How the UI knows what each parameter does¶

AGRO is intentionally self‑describing:

Every config key in AGRO_CONFIG_KEYS has metadata (description, type, default).
The web UI pulls that metadata and renders it as tooltips, with links to docs / papers where relevant.
You can search for any parameter name in the UI and jump straight to its explanation.

Because the registry tracks config source (which file a value came from), the UI can also show you whether a value is coming from:

.env (and therefore should be edited there), or
agro_config.json (and can be changed via the UI), or
Pydantic defaults (and hasn't been customized yet).

This is particularly useful for model configuration: you can see at a glance whether a model is being forced by an environment variable (e.g. in a CI profile) or coming from your local agro_config.json.

MCP and external tools¶

The MCP server (see features/mcp.md) exposes AGRO's RAG engine and configuration to tools like Claude Code / Codex.
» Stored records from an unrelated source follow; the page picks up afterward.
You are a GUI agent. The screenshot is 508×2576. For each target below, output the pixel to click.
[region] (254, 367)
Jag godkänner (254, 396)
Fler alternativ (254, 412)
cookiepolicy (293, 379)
Because MCP handlers also go through the same registry, any model changes you make in the UI or config files are immediately visible to MCP clients.

You don't need a separate MCP‑specific config file for models.

Rough edges / things to be aware of¶

Some services cache config values at import time (e.g. keywords.py). If you change those values at runtime, you may need to call the corresponding reload_config() or restart the server.
The exact shape of AgroConfigRoot is still evolving. If you add custom fields, keep them under a namespaced section (e.g. "models": {"my_experiment": ...}) to avoid collisions with future versions.
Secrets should live in .env, not agro_config.json. config_store will refuse to echo secret values back to the UI, but it won't stop you from putting them in JSON if you really insist.

Summary¶

Models are pure configuration: no hard‑coded lists, no special‑case branches.
The config registry is the single source of truth, with clear precedence and type‑safe accessors.
The service layer (config_store, editor, rag, indexing, keywords, etc.) all consume model‑related config via the same registry.
The UI is driven by AGRO_CONFIG_KEYS and Pydantic metadata, so new model parameters show up automatically with documentation.

If you want to see exactly how a particular model parameter is used, the easiest path is:

Open the AGRO chat tab.
Ask it: "Where is EMBEDDING_MODEL used in the codebase?"
Follow the links into the repo and adjust agro_config.json / .env as needed.